La neige comme un drap mortuaire recouvre toutes traces de vie,
les paysages sont vides, blancs, livides à l’infini. Après quelques jours de
gris, de sombres, voici venir l’azur bleu pur, le soleil resplendissant, l’absence
des vents. C’est un froid sec et une belle lumière, rendue aveuglante par ce
tapis immaculé qui donne à ce jour ses premières clartés. Le silence, presque
assourdissant tant la neige étouffe aussi les bruits, modèle les sons comme les
reliefs. Un jour différent, non, ce n’est pas un jour sans, c’est un autre
jour, une autre vision de notre monde qui nous est offerte, la promesse d’un
instant à quelques mètres, encore faut-il vouloir le voir, encore faut-il
vouloir la cueillir.
Emmitouflé dans son manteau, une écharpe nouée, le béret vissé
sur le crane, il referme la porte, délaissant le feu crépitant, le fauteuil
moelleux, les accords mélodieux et la ronde des mots, il sort. Les doigts engourdis
réclament les gants, le froid pique les oreilles et le nez trop habitués à la
chaleur du foyer, ce froid vif mord plus qu’il ne pique, mais la nature est
sublime, toute blanche, comme une mariée, elle s’avance devant ses yeux rieurs.
Le regard, c’est la carte d’identité de l’âme, la seule empreinte qu’il soit
offerte lorsque la tête est toute emmitouflée, seule l’expression des yeux, les
plis des ridules donnent à l’autre les seules vraies réponses puisque venues
directement du plus profond, oubliant tout travers ou tentative de contrefaçon.

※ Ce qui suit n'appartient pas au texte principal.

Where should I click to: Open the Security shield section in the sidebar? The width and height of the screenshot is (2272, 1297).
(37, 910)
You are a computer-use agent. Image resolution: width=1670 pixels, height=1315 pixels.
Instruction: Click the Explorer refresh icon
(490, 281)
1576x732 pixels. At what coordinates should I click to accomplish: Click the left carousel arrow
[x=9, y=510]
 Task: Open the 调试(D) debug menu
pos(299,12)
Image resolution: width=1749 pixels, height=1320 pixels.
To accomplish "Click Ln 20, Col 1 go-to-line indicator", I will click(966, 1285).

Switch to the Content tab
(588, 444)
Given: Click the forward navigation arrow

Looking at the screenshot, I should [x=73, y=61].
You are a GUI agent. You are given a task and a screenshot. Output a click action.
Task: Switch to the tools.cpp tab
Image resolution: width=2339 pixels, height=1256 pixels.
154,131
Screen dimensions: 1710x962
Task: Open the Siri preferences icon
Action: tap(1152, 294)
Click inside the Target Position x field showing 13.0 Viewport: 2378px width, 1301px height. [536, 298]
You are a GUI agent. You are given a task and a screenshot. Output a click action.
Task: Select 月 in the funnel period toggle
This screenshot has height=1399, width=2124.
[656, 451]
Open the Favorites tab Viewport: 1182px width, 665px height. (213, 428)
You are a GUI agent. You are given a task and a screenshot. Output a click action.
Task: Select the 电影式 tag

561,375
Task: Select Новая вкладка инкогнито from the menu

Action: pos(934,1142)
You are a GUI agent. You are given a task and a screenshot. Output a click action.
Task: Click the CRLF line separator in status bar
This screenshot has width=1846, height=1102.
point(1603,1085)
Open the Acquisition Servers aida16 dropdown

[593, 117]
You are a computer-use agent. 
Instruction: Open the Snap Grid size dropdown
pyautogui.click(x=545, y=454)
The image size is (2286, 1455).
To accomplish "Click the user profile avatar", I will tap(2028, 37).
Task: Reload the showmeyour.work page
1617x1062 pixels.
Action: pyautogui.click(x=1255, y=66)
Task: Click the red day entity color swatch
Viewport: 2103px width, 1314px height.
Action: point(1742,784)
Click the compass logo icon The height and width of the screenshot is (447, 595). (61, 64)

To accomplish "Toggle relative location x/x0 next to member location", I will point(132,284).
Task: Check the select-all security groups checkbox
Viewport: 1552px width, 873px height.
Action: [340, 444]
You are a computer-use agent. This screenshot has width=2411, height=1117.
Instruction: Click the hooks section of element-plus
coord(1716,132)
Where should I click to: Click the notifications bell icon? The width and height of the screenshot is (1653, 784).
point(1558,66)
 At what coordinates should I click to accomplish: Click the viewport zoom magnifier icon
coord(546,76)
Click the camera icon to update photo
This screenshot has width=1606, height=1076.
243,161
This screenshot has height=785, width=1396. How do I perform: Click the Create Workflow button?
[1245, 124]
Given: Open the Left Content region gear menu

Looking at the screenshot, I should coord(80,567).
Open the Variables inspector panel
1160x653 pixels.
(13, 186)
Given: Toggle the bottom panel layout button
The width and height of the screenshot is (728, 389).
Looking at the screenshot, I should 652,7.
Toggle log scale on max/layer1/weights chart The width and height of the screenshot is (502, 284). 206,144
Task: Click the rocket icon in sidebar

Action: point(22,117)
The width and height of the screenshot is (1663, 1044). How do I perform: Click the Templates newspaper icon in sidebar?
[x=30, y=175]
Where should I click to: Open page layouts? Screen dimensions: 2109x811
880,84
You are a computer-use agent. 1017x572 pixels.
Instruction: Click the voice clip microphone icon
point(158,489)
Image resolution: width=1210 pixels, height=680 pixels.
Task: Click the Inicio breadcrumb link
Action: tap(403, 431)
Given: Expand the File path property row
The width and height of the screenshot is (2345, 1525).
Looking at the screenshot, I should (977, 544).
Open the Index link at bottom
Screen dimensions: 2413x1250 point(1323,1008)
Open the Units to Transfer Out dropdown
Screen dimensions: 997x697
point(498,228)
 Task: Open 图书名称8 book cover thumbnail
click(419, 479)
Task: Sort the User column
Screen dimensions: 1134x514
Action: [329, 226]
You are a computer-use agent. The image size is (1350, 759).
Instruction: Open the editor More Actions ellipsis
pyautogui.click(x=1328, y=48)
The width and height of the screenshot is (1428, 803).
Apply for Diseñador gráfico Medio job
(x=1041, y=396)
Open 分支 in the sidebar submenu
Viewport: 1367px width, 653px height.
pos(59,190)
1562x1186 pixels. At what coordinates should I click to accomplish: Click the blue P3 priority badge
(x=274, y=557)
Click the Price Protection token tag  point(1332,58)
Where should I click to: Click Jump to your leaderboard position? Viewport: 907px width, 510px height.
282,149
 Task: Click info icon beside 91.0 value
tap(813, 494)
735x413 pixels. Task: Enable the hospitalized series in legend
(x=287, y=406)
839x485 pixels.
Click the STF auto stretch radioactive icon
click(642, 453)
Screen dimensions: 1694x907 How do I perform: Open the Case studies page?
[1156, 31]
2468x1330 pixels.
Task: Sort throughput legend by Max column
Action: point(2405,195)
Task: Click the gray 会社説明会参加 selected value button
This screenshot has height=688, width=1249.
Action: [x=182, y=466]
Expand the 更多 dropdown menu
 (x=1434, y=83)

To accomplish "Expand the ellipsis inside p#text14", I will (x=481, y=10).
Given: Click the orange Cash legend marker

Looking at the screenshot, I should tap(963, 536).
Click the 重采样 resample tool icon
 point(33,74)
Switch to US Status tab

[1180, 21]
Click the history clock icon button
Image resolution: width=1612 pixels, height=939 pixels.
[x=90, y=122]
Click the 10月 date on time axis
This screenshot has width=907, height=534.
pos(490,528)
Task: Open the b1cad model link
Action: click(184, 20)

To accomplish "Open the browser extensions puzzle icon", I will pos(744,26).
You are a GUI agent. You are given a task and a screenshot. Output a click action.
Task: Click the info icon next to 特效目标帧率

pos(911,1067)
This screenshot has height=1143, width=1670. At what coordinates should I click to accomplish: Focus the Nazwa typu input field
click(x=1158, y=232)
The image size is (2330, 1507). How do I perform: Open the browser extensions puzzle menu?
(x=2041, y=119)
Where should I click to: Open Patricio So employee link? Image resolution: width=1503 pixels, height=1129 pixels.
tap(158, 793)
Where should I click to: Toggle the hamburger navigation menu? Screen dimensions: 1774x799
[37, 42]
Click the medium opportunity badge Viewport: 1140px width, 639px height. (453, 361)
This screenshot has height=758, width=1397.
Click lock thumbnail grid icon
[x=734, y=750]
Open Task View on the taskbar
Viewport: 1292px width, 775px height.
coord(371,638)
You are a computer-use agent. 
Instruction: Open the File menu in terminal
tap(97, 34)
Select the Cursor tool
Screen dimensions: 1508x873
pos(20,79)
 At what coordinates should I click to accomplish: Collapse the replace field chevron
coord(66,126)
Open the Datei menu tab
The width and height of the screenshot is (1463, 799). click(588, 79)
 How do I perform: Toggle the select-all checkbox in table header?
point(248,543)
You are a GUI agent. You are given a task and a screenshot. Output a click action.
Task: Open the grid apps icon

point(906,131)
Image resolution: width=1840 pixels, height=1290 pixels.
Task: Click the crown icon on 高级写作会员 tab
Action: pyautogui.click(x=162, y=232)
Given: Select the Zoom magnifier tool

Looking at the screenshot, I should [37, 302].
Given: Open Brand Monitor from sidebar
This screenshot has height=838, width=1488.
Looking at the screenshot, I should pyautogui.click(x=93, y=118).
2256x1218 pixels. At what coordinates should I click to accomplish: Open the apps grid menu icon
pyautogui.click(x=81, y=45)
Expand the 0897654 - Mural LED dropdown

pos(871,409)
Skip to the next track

Le regard ne triche pas, il est né bien avant le corps, il en est le témoin, le
gardien et le sémaphore, celui qui en délivre les messages, encore faut-il
prendre la peine de s’y plonger. Tout est blanc, lissé par la brosse céleste,
effacé le creux du chemin, recouvert le tas de bois, les arbustes, le mobilier
du jardin, aujourd’hui il n’y a même plus de limite, le goudron tout comme le
gravier de l’allée sont à l’unisson. Mais ce tapis n’est pas si vierge :
quelques traces de vies sont creusées ici : les pattes d’un oiseau, la
ligne empruntée par le chat, la neige creusée par un bec affamé, c’est la leçon
de chose d’un matin tout blanc, bien plus amusante que dans les livres, ici,
elle est vivante et se laisse deviner pour qui s’y attarde, pour qui se prête
aux jeux des découvertes. Les pas crissent en écrasant le manteau blanc, comme
des cailloux blancs ils trahissent les directions, ils tissent un fil d’Ariane
tout au long de la promenade. Il marche, sans but autre que de se retrouver
enfant, ébloui par la lumière, étonné par la neige, comme une première fois
sans cesse renouvelée. Il marche et s’amuse de la fumée de sa respiration, de
la majesté des arbres dont les traits de
blancs venus surligner la ramure et se détachant dans le ciel bleu pur révèlent bien plus la stature. La cheminée de la maison semble s’époumoner, délivrant
ses panaches blancs à ce ciel vierge de nuages, les tuiles disparues sous un
édredon de flocons rassemblés. Il marche, se retourne et emplit son regards de
mille émerveillements, il savoure cet instant, plaisir éphémère qui mérite de
quitter sa bulle de confort, magie du moment qui est venu, sans vraiment se
poser et qui disparaitra dès que le soleil, plus haut, plus fort, brisera la
glace, fera fondre ce paysage, dès que la terre avalera ce blanc trop présent,
dès que les pas auront souillé ce monde immaculé.
Il continue sa promenade vers nulle part, il vit, il respire et
il est heureux. De son âme d’enfant bien présente, il sourit à cette magie, à
cette vie et à ces endroits loin des tumultes, et lorsqu’il faudra rentrer,
lorsqu’il croisera ses propres pas en chemin, il rentrera ému de ces douces
lumières et des ces paysages presque surnaturels, au fond, on ne voit jamais le
monde qu’avec son propre regard, qu’avec ses propres yeux. Il n’est pas
vraiment utile de le raconter, sachons juste le savourer et le pratiquer.